Data items

= Beginning of Section =

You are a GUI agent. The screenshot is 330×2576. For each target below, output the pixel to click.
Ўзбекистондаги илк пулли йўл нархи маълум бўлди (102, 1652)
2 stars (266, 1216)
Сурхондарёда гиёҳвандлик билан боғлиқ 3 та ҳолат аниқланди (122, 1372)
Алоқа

= End of Section =

* WHAT YOU SHOULD DO:
Starting at the line with "Ўзбекистондаги илк пулли", copy every line down to the last one above, exactly as written and with nothing else.

* ANSWER BELOW:
Ўзбекистондаги илк пулли йўл нархи маълум бўлди (102, 1652)
2 stars (266, 1216)
Сурхондарёда гиёҳвандлик билан боғлиқ 3 та ҳолат аниқланди (122, 1372)
Алоқа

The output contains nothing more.